The stock condenser is 14 x 24" and about 1.75" thick. The parallel flow condenser dimensions are measured at the tube ends so a 24" wide parallel flow would actually be 25"+ and thus too wide. I opted for a
14 x 22 unit although if you wanted to you could possibly squeeze a 14 x 23" unit in place. The condenser is less than an inch thick so you could mount two in series if you're overly ambitious. I did see such an arrangement on the web involving an upgrade of this nature in an BMW.
This is the 14 x 24" unit.
This is the 14 x 22" unit
Fittings; O-ring insert #6 and #8
parallel flow condenser is metric; M20 x 1.5 (#8) and M18 x 1.5 (#6) Male.
The Fiero is SAE 3/4 x 16 (#8) and 5/8 x 18 (#6) female (lines)
For those who have dysfunctional condensers it will probably be easiest to cut the fittings off and use them to compression fit to a set of barbed fittings for the parallel flow condenser. You will need to cut the barbed portion off of the fittings of course. I decided to skip making it look professional by having the lower barbed fittings butt welded together ~$15 and using barbed elbows with crush collars on them since I was not dealing with lines in their stock configuration. If you decide to fabricate your own lines independent of salvaging the ends from the OE condenser you'll have the challenge of creating a 180 degree bend with the appropriate ends in which case you may want to visit an A/C shop that does custom work, or a hose manufacturer. Also be aware that there are two hose options, standard A/C hose and reduced which has a smaller outer diameter. I'm using the standard hose.

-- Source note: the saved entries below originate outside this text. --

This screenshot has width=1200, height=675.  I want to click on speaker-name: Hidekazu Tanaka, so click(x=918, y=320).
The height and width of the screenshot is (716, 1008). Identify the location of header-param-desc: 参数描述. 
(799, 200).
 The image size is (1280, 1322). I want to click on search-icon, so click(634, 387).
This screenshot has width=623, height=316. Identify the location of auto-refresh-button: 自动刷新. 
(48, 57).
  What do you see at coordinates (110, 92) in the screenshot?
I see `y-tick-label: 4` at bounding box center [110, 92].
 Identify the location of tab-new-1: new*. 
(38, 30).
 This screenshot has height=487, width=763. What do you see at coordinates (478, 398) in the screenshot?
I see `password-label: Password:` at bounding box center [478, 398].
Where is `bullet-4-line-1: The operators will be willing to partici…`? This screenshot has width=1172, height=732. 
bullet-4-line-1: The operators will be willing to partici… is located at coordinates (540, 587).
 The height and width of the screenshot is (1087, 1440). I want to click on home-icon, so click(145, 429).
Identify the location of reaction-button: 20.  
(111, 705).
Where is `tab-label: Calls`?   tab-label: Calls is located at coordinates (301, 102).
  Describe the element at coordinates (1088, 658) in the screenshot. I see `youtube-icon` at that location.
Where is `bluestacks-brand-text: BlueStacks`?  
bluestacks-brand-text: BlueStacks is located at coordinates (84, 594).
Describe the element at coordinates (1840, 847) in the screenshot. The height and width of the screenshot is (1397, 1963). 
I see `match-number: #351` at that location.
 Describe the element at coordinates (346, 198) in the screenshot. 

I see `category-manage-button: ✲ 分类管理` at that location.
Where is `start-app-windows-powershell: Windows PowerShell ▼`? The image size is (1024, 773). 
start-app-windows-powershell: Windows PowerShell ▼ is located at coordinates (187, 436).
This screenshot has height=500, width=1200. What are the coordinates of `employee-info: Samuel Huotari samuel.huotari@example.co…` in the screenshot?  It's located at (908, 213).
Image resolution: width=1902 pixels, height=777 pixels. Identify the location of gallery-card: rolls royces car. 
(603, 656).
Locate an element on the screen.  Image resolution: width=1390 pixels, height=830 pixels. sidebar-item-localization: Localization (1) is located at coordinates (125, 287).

You can get the fittings off ebay but 4 seasons is probably the best one stop shop, http://www.4s.com/Online%20...atalog/Content.aspx#
If that page doesn't take you straight there, hit the catalogs tab and under that select the "part number tab". Next select "Part specification", then catagory (AC fittings) and the rest is self explanatory. Note the dark blue bar in the selection area has a spot for images so select that to see what they're referencing.
[This message has been edited by Joseph Upson (edited 06-10-2015).]